Tamr (previously Data Tamer) does database deduplication at scale. Naive Bayes and graph clustering are involved.
I believe the algorithms are largely implemented in SQL, which is somewhat odd, but the primary author of their whitepaper is Michael Stonebraker, who helped lead the creation of PostgreSQL.
Check out the whitepaper here.
Edit: I've summarized the steps their paper takes below. Some of my words are nearly the same as in their paper.
Tamr's deduplication system has two main steps for dealing with a new data source:
(1) Attribute Identification and (2) Entity Consolidation. These are roughly equivalent to column deduplication and row deduplication.
1) Comparing a new data source to an existing one, the first step is Attribute Identifcation.

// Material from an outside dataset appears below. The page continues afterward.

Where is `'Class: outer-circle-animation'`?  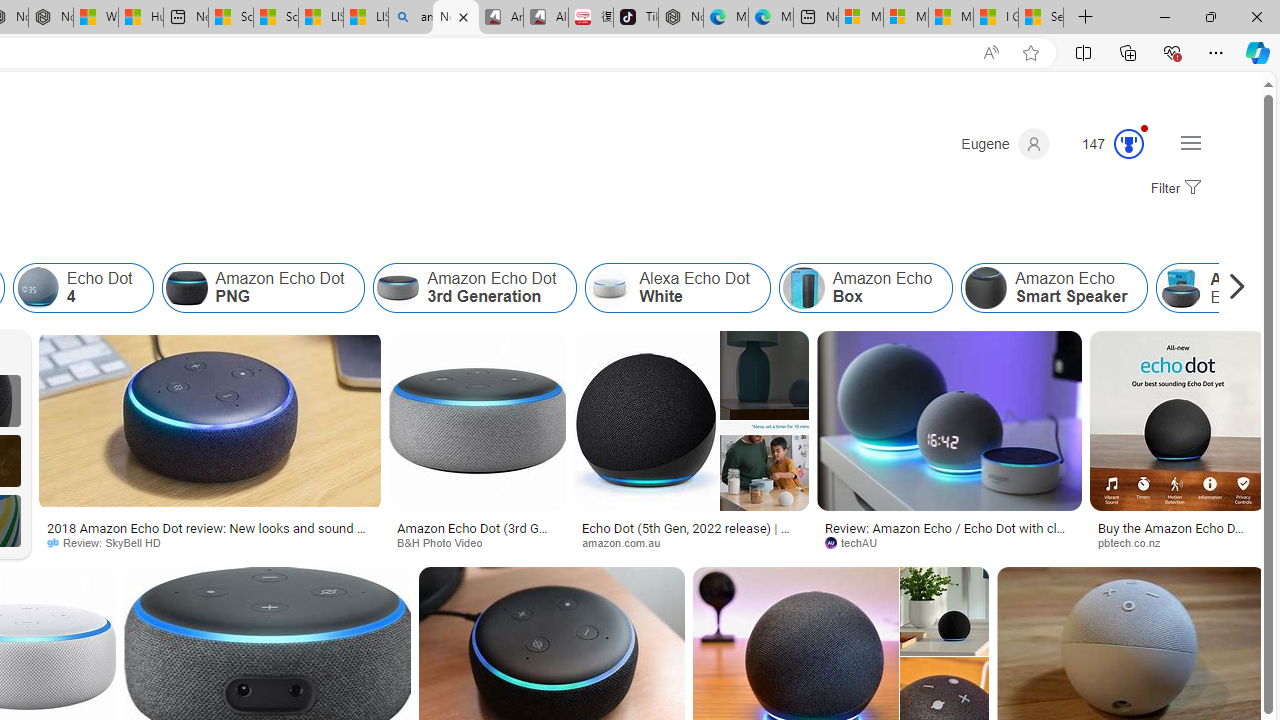
'Class: outer-circle-animation' is located at coordinates (1129, 143).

The attributes (columns) of the new source are mapped to the attributes of the existing source with four algorithms:
- Compare attribute names with fuzzy string comparison (trigram cosine similarity)

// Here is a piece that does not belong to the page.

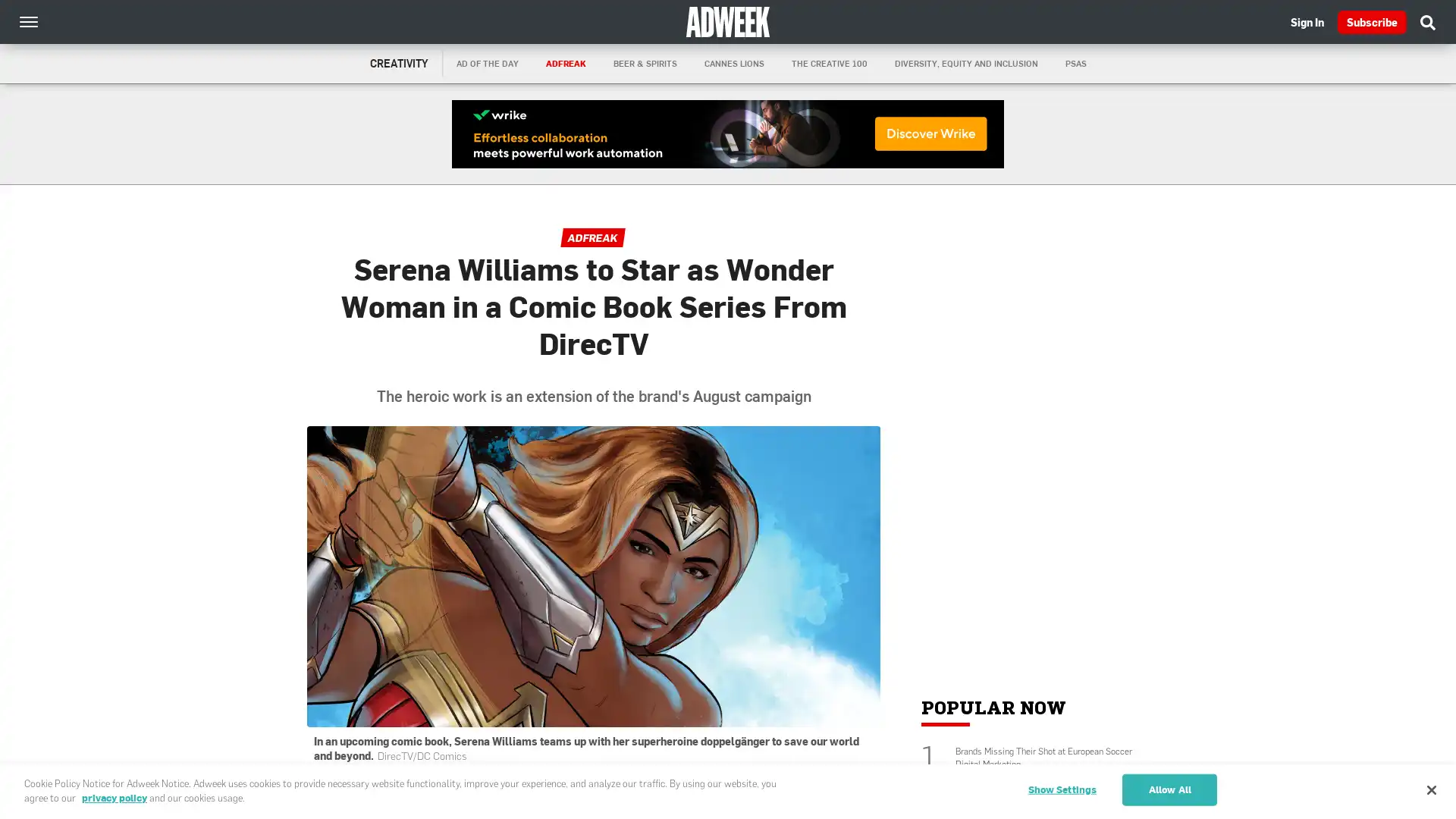  What do you see at coordinates (1061, 789) in the screenshot?
I see `Show Settings` at bounding box center [1061, 789].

- Consider an entire column as a document, tokenize, measure total frequency/inverse document frequency (TF-IDF) cosine similarity between that and other columns.
- Minimum descriptive length: compare two columns based on the sizes of their intersection and union with exact matching.
- For numeric columns, perform a t-test between the new column and existing numeric columns to determine if they came from the same distribution.
2) Entity Consolidation (Row Deduplication)
Once Attribute Identification has been performed, we want to deduplicate the rows (records).
Categorization with clustering
Records are first grouped into categories based on similarity, and then deduplication rules are learned at the category level. The example they give of categorization is for a database of ski resorts, where western ski resorts should be a different category from eastern ski resorts, since features such as base elevation are strongly separated by whether the resort is east or west. The categorization is done with a clustering algorithm, with k-means given as an example.
Deduplicating with Naive Bayes
Once attributes are identified and records have been clustered into categories, we learn the deduplication rules for each category based on a training set of dupes and non-dupes.
There are two types of deduplication rules:
- Thresholds for attribute similarities with respect to a distance function that makes sense for the attribute. (The paper is not clear on how these thresholds are learned.)
- Probability distributions for dupe and non-dupes in each attribute.
e.g.
P("Title" values similar | duplicate) ~ 1
and
Pr("State" values are different | duplicate) ~ 0
For each pair of records, we compute the similarity of each of their attributes wrt an appropriate distance metric. If any attribute has a similarity above its threshold, the pair of records is fed through a Naive Bayes classifier to be classified as dupe or non-dupe.
My assumption is that for records X1 = (a1,b1,c1,d1)
, X2 = (a2,b2,c2,d2)
, they compute a similarity vector S = (s_a, s_b, s_c, s_d)
where s_i
is similarity for that attribute wrt to the correct distance metric.
I assume their Naive Bayes classifier has this structure:
P(dupe|S) = P(dupe)P(s_a|dupe)(s_b|dupe)(s_c|dupe)P(s_d|dupe) / P(S)
Entity resolution with graph clustering
After classification step, we have a subset of records from a given category that are believed to be pairwise duplicates. These now need to be resolved into distinct entities. This solves a transitivity problem: if record t1 is a dupe of t2 and t2 is a dupe of t3, then t1 must also a dupe of t3. This is to say t1,t2, and t3 represent the same entity.
A graph structure is used for this step. Within the category, each record that may be a dupe is a node. Nodes that are suspected of being dupes of each other have edges between them. Clusters are then discovered in the graph and then merged together based on thresholds concerning how strongly one cluster is connected to another. Here are three examples of cluster pairs that might or might not be merged
together based on their connectedness:
c1 c2
x-x-x-----y-y-y
|\|/| |\|/|
x-x-x-----y-y-y Meets similiarity threshold
|/|\| |/|\|
x-x-x-----y-y-y
x-x-x y-y-y
|\|/| |\|/|
x-x-x-----y-y-y Does not meet similarity threshold
|/|\| |/|\|
x-x-x y-y-y
x y
| |
x-----y Meets similarity threshold
| |
x y
When the algorithm terminates, each cluster should represent a distinct entity within the category. To complete the process, the attributes of this entity must be determined from the attributes of the records within it. Nulls are discarded first, then methods including frequency, average, median, and longest are used.
The paper also develops some methods for using domain experts to help when the algorithms are unsure, and how to use multiple experts with differing levels of expertise.